# Weltmeister Stella не все язычки звучат что делать?



## Mystery (28 Дек 2010)

аккордеон старенький не знаю сколько ему отец принёс где-то достал, лет как 6-7 лежит у меня, модель Weltmeister Stella, 5 регистров на правой стороне, 3 на левой. 
Не все язычки звучат, в каждом регистре есть около 3 клавиш которые на растягивание мехов не звучат((

Что делать может как-то самому можно починить, помогите и сколько стоят эти язычки обычно и где их продают?


----------



## Vladimir Anikin (28 Дек 2010)

Голоса могли просто отпасть - мастика от старости потеряла эластичность и раскрошилась. чтобы проверить это не открывая инструмент, попробуйте немного потрясти инструмент)) если он проявляет качества погремушки - значит голоса и правда отвалились, их нужно приклеить обратно.


----------



## bombastic (28 Дек 2010)

а если нет, снимаете резонатор и аккуратно, лезвием или скальпилем отделяете язычки от планок, не оттягивая сильно.
возможно лайки отклеились и повисли внутри, тогда приклеиваете на родное место, только чтоб клей не попал на язычок.


----------



## Новиков Игорь (28 Дек 2010)

Иногда хватает элементарной продувки резонатора воздухом,если все на месте,конечно.


----------



## Mystery (28 Дек 2010)

Всём спасибо, разобрал вроде всё на месте и как погремушка не сыпется, некоторые удалось продуть как *Новиков Игорь*, посоветовал, дул ртом, некоторые пока дую но чё-то не продуваются упорно не хотят звук давать иголкой пробовал толкать но не помогает.


----------



## akkordeonist.by (4 Янв 2011)

У меня тоже самое,но через регистры делаю(меняю регистр и всё хорошо)


----------



## KLEZMER (15 Апр 2011)

Кто знает как решить похожую проблему на аккордеоне Horch De Luxe? Вернее уже понятно как решить проблему, но не могу понять как он разбирается. Есть мысль что правая дека крепится к меху болтами.
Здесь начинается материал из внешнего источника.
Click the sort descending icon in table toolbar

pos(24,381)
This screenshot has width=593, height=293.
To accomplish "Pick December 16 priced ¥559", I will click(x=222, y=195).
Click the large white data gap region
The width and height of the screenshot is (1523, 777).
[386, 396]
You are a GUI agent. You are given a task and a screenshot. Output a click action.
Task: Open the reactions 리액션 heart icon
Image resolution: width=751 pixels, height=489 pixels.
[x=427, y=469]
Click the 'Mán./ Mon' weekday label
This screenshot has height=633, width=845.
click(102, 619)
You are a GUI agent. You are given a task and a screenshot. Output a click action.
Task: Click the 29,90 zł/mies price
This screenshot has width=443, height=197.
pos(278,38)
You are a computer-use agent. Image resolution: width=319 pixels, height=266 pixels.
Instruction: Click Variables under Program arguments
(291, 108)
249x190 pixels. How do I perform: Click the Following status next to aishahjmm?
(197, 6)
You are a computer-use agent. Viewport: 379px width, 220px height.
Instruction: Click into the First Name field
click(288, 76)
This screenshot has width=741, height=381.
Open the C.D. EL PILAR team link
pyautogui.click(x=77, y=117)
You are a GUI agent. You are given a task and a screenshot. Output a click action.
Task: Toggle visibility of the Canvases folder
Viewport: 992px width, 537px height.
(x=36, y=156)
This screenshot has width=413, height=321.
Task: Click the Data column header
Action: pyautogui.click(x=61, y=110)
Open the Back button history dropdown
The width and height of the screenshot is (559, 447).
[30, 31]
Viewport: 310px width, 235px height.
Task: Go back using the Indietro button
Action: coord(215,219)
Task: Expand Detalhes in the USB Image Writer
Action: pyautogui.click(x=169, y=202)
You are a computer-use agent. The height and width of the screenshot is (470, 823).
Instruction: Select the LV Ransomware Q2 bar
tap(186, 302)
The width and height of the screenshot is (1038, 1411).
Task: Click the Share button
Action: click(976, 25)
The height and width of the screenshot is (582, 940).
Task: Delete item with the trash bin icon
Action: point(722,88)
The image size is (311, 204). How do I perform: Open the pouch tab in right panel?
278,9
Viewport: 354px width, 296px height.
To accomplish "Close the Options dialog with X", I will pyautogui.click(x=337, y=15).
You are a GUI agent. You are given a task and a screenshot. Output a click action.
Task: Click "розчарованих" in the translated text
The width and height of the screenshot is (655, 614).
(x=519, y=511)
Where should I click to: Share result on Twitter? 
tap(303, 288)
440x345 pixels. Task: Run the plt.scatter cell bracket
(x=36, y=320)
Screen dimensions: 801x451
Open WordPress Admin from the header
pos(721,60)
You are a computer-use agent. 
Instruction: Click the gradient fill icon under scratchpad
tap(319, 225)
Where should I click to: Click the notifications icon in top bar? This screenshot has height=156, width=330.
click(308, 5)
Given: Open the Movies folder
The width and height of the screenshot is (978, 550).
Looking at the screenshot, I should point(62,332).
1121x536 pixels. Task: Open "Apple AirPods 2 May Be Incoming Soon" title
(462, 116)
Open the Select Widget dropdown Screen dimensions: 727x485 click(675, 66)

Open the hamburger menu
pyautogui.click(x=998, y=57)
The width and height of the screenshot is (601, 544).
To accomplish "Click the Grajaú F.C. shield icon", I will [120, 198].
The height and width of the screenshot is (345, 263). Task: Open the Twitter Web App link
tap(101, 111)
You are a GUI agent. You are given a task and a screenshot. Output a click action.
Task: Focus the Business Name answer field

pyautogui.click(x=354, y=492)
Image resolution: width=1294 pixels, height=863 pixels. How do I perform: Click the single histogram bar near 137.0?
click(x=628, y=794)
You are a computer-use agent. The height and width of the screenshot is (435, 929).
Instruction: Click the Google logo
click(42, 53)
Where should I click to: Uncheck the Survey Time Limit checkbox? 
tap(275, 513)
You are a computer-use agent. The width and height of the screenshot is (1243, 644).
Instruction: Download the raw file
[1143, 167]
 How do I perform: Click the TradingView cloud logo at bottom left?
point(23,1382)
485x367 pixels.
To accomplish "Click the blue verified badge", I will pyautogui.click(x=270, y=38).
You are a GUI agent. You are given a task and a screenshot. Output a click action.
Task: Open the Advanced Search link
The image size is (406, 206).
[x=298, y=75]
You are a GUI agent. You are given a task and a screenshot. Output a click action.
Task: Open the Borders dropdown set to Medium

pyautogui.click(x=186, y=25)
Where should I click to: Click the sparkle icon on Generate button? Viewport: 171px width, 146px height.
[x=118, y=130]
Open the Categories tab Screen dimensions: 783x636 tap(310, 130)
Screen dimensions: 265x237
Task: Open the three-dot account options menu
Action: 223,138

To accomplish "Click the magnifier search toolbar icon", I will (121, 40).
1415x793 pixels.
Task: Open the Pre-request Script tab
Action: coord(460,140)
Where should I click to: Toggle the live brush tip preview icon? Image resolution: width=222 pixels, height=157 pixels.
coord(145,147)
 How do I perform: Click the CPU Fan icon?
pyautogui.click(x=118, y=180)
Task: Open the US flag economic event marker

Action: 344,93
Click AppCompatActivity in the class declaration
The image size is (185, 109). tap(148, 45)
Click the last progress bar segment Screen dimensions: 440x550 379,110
Это так?


----------



## ze_go (15 Апр 2011)

это так


----------



## kolabook (15 Апр 2011)

Скорей всего так. Недавно ремонтировал Hohner, там правый полукорпус крепился к меху тремя болтами. Вернее не полукорпус а дека с клапанами и клавитурой, под крышкой видно крупные болты.


----------



## ze_go (15 Апр 2011)

именно такая конструкция,
по-моему абсолютно идиотская, 
там и левая таким же макаром к меху прикручена


----------